FirstColumn is basically a column that consists of integers. If I do a

Log.Info(firstColumns.Select(x=>x.Data).ToArray()))

I get the following:

Array[] {Nullable`1[] {304058000, 2955550, 268882222, 2442509222}}

Now after running this I get the following error:

error: System.InvalidCastException: Unable to cast object of type 'System.Array[]' to type 'System.String[]'.

Thus, what I need is something like (Just an assumption):

String[] {Nullable`1[] {"304058000", "2955550", "268882222", "2442509222"}}

I've tried converting to string by doing following:

var firstColumn = new Parquet.Data.DataColumn(
                new Parquet.Data.DataField<string>(Settings.FirstColumnName),
                firstColumns.Select(x=>x.Data.ToString()).ToArray());

I've also tried by using Array.ConvertAll with no success. If I print it by:

Log.Info(firstColumns.Select(x=>x.Data.ToString()).ToArray());

I get the following and not the expected output written above:

String[] {System.Nullable`1[System.Int64][]}

I might be doing this the hard way (and/or the wrong way), all I want to do is just copy the original data into the new parquet with added columns. There is probably an easier way to directly just use the original columns with data.
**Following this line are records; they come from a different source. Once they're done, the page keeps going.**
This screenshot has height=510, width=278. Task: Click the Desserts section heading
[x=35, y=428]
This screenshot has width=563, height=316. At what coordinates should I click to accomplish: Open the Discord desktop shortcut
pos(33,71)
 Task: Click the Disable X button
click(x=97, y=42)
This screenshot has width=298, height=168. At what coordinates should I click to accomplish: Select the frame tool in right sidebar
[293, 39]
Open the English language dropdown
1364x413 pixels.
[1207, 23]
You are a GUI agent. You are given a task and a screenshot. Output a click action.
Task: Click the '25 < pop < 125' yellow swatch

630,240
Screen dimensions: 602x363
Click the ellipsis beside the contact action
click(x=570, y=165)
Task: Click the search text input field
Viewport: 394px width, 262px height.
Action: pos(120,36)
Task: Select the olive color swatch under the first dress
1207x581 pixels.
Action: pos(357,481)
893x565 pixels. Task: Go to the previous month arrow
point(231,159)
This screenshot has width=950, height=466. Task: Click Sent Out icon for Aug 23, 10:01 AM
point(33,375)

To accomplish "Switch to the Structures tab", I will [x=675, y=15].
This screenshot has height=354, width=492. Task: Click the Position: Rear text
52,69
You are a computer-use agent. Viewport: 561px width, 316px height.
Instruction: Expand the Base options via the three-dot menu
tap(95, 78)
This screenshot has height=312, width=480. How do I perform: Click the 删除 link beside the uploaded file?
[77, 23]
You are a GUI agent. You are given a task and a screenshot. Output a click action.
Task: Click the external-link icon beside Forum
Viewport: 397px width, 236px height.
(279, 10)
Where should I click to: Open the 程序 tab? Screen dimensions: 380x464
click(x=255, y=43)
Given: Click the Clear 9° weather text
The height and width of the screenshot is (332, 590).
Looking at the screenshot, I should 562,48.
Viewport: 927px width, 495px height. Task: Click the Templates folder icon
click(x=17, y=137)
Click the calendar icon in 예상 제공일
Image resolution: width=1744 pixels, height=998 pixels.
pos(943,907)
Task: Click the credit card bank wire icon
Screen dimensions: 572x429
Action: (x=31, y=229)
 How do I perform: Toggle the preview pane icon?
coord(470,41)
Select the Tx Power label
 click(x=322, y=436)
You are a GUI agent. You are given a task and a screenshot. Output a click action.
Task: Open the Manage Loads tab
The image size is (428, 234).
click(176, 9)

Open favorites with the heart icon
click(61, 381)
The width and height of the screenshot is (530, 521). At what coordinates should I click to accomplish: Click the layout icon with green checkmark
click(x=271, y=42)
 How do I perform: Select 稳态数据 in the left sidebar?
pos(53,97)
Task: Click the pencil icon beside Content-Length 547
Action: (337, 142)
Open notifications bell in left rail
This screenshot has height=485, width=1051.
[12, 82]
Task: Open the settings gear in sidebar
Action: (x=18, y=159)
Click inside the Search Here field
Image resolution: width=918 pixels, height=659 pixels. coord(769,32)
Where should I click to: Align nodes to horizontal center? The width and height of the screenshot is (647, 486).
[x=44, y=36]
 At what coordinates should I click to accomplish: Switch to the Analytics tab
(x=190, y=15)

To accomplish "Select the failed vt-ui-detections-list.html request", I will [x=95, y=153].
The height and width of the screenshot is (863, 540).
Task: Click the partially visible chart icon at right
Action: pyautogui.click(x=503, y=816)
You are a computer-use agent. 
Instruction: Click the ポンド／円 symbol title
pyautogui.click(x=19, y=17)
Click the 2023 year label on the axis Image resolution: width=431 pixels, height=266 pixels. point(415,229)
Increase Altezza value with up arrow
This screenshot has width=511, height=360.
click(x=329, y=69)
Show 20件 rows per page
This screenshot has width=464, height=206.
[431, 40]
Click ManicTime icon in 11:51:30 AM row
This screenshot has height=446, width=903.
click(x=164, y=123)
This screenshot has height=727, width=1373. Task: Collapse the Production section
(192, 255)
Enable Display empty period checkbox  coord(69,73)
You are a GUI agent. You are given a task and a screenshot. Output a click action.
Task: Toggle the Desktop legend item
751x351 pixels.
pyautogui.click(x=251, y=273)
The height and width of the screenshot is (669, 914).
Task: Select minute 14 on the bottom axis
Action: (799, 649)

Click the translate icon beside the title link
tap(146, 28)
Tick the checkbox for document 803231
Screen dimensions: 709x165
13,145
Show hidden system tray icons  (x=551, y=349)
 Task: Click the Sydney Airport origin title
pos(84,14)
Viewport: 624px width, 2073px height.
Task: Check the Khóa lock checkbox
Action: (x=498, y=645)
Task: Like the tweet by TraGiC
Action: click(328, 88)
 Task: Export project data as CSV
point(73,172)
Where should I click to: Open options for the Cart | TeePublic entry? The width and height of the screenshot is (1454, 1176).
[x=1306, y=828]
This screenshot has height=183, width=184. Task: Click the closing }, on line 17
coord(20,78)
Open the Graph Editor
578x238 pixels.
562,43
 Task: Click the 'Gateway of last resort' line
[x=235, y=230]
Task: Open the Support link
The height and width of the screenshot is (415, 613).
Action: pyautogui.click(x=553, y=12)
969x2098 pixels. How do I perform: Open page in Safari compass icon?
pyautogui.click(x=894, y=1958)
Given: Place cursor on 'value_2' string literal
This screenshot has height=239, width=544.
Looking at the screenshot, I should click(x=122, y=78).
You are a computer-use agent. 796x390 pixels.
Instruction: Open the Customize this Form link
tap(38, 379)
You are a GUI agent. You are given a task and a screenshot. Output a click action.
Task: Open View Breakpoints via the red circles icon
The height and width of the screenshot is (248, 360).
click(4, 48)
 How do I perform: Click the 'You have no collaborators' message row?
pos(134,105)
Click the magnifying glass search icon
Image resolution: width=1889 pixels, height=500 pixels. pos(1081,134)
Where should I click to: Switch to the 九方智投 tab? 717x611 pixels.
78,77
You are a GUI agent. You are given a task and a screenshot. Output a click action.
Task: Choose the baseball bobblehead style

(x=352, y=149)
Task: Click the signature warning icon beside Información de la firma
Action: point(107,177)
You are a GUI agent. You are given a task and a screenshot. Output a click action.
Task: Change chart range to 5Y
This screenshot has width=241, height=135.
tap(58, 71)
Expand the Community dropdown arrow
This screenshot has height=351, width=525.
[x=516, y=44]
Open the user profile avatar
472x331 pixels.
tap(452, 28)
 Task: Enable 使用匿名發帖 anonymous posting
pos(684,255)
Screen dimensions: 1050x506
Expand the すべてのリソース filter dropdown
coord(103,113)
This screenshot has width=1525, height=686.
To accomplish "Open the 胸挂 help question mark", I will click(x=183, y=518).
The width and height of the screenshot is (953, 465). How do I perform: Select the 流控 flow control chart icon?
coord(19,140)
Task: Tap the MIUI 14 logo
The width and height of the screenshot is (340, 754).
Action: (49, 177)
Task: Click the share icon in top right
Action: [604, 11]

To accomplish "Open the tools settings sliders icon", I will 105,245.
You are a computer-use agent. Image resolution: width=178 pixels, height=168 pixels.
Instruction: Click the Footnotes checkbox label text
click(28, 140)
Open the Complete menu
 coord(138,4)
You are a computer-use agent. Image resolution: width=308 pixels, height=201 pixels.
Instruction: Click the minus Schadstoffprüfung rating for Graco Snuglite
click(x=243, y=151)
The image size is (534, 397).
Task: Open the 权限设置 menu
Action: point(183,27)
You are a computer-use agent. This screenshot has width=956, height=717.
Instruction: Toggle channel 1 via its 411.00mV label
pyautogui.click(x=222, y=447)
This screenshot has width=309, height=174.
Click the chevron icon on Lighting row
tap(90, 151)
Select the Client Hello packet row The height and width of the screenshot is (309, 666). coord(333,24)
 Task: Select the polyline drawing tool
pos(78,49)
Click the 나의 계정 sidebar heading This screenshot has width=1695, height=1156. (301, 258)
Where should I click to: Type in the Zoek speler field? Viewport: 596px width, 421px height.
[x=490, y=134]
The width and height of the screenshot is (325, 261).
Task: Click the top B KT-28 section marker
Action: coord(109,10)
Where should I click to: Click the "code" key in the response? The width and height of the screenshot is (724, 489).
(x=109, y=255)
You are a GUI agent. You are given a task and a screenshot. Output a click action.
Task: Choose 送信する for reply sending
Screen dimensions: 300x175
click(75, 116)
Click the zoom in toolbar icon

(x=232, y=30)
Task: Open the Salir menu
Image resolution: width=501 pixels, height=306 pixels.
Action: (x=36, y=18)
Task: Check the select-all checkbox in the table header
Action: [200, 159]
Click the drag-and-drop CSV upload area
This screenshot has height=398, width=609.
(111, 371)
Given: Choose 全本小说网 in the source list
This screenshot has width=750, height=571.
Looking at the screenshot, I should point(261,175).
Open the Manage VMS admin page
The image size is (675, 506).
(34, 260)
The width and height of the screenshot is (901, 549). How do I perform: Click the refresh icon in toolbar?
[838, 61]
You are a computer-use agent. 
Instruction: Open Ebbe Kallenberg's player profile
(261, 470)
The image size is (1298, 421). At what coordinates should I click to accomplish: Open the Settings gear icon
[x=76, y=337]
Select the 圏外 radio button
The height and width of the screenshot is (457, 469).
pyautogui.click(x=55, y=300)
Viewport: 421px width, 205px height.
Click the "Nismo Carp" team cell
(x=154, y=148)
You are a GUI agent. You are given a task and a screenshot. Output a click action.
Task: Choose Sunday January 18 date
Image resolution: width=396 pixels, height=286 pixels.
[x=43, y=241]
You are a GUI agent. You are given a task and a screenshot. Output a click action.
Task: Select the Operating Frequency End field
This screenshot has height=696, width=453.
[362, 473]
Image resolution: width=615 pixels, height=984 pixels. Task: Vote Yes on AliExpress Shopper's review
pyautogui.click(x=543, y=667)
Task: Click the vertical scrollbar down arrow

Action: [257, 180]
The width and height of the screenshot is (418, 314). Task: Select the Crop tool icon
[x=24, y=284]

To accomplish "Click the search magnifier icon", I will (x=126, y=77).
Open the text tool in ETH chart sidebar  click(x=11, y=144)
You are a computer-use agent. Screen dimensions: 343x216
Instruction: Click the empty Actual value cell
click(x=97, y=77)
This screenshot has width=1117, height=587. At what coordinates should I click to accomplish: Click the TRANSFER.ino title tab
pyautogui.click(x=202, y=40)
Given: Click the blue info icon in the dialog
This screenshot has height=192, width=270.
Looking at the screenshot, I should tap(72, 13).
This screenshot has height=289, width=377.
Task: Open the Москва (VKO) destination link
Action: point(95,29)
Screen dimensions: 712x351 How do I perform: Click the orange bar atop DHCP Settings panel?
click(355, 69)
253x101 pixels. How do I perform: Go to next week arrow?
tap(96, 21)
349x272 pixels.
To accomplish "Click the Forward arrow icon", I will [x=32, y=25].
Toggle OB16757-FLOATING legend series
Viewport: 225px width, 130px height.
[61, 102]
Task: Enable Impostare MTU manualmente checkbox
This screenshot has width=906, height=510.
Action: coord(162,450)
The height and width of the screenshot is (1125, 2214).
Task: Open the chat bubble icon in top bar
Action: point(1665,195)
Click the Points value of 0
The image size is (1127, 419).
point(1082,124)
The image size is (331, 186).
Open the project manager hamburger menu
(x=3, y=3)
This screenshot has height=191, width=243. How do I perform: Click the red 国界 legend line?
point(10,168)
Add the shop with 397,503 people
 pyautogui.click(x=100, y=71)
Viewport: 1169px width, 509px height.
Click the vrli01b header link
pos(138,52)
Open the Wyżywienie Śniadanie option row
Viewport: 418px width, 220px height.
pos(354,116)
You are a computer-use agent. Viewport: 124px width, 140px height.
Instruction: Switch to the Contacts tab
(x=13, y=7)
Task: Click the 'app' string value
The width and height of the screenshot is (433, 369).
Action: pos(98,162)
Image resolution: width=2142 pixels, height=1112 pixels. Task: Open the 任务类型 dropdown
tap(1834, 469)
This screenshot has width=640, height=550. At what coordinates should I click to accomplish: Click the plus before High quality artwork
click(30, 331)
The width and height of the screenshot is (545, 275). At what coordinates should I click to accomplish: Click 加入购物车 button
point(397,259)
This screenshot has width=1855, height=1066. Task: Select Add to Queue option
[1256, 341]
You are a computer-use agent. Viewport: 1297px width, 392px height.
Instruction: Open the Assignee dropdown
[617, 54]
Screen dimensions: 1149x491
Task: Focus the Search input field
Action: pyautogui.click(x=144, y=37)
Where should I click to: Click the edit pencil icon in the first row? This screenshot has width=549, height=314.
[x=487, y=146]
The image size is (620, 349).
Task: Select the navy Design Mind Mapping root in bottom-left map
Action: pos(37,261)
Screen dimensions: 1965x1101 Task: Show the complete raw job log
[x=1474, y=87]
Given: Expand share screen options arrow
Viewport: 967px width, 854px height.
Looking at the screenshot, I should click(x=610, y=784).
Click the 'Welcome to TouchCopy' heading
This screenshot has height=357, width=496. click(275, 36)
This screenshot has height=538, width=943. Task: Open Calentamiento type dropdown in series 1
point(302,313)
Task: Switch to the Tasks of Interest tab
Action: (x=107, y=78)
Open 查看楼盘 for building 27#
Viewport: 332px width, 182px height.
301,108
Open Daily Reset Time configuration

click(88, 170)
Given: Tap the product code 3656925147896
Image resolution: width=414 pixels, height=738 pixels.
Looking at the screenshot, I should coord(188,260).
For ref. I'm using the following package: https://github.com/aloneguid/parquet-dotnet

Edit: I've tried writing only the new columns to file, in which I had no problems. It's just the original data from the sourcefile I'm having issues with.

The type of .Data is:

Parquet.Data.DataColumn firstColumn = rowGroupColumns.First(c => c.Field.Name == Settings.FirstColumnName);  
Log.Info(firstColumn.Data.GetType());

outputs:

System.Nullable1[System.Int64][]
Laende
  • 167
  • 2
  • 13
  • C# is a language of types - what is the actual type of `.Data`? – NetMage Jan 11 '22 at 18:03
  • `Parquet.Data.DataColumn firstColumn = rowGroupColumns.First(c => c.Field.Name == Settings.FirstColumnName); Log.Info(firstColumn.Data.GetType()); ` outputs: `System.Nullable1[System.Int64][]`, @NetMage – Laende Jan 11 '22 at 18:13

0 Answers0